Boris Johnson is considering reviving Margaret Thatcher’s Right to Buy scheme by giving people the chance to buy the properties they rent from housing associations at a reduced price.
The idea, designed to help the ‘annuitant generation’ and prove the government is still committed to its Tory principles amid unrest from some backbench MPs, is being hatched by officials from Political Unit No. 10, with reports that up to 2.5 million households could become eligible to buy their homes at a discount of up to 70%.
But housing experts warned the policy amounted to selling off affordable homes during the cost of living crisis and instead called for increased home building. Polly Neate, Shelter’s chief executive, criticized the “wacky idea” as “the opposite of what the country needs”.
Ministers are also considering whether to allow banks to consider taxpayers’ money received by those claiming housing benefit when applying for a mortgage.
To help boost housing stocks, the government is considering scrapping the rule that developers must build a set number of affordable homes in favor of having them paid into an infrastructure fund which councils can then use to finance their own projects.
Housing reforms were scrapped after the government backed down in the face of a huge backlash from Tory MPs over changes to planning rules.
The Daily Telegraph quoted a source as saying Johnson was “very keen” on rejuvenating Thatcher’s right to buy policy, with the roughly 2.5 million households living in housing association property becoming eligible to buy their home.
The right to buy became one of the rulings inherited from the Thatcher era and allowed council tenants to buy their properties at a reduced rate. Critics, however, have rounded on the policy, which they say will only worsen the shortage of affordable housing in the country.
Shelter said that in the last three months of 2021 almost 34,000 households in England have become homeless, including more than 8,000 families with children.
Neate said: ‘There couldn’t be a worse time to sell what’s left of our last truly affordable social homes. The cost of living crisis means more people are on the brink of homelessness than homeownership…
“The right to buy has already caused a huge hole in our social housing stock since less than 5% of the units sold have already been replaced. These half-baked plans have been tried before and they failed.
More than a million households are stuck on waiting lists for social housing in England according to the charity, and at a time of skyrocketing bills Neate said the government ‘should build more housing social, so we have more not less”.
Housing expert Henry Pryor suggested the Tories were trying to bribe voters with a taxpayer-subsidized sale of housing association stock.

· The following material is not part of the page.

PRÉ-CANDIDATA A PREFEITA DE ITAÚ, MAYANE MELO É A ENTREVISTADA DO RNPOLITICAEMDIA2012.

About half of homes previously bought under the right to buy are rented out for higher rents in the private sector, with thousands of rents subsidized by the taxpayer, he said.
There were long waiting lists for social housing because the government had failed to replace old homes sold under the right to purchase, he added. “It’s social gerrymandering, tempting people with a chance to earn a few pounds at the expense of the rest of us and more importantly those who really need affordable housing. »
In 2015, the idea of selling swathes of housing association properties was resurrected by David Cameron’s government. At the time, Johnson was Mayor of London and was lukewarm about politics.
He told the London assembly: “One of the problems … is that it would potentially be extremely costly for this body. The difference should be made up. Housing associations are private organizations, as we all know. This would involve massive subsidies. We would need funds to support this.
A housing association right to buy scheme was piloted in 2018 in the Midlands and the Tories’ latest election manifesto said they would consider further pilots, but no others were pursued.
Critics said many of the housing association’s decent properties had already been sold and the rest would not be a tempting purchase for current tenants. “They need new ideas,” complained a conservative source.
Given the cost of living crisis, it is also possible that social housing prices will remain too high for many struggling households.
The Department of Upgrading, Communities and Housing has been contacted for comment.